BRIEF: Output consists of the line that contains "Contact Us (782, 184)" plus every later line of the material below, each one duplicated exactly.

++++++++

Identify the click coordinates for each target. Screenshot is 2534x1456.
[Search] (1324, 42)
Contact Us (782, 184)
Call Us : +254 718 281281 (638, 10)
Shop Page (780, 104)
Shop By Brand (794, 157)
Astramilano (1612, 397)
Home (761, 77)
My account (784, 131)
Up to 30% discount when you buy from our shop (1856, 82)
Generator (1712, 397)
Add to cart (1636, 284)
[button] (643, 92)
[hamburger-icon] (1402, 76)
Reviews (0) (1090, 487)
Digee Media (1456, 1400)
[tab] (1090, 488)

++++++++

TASK ANSWER:
Contact Us (782, 184)
Call Us : +254 718 281281 (638, 10)
Shop Page (780, 104)
Shop By Brand (794, 157)
Astramilano (1612, 397)
Home (761, 77)
My account (784, 131)
Up to 30% discount when you buy from our shop (1856, 82)
Generator (1712, 397)
Add to cart (1636, 284)
[button] (643, 92)
[hamburger-icon] (1402, 76)
Reviews (0) (1090, 487)
Digee Media (1456, 1400)
[tab] (1090, 488)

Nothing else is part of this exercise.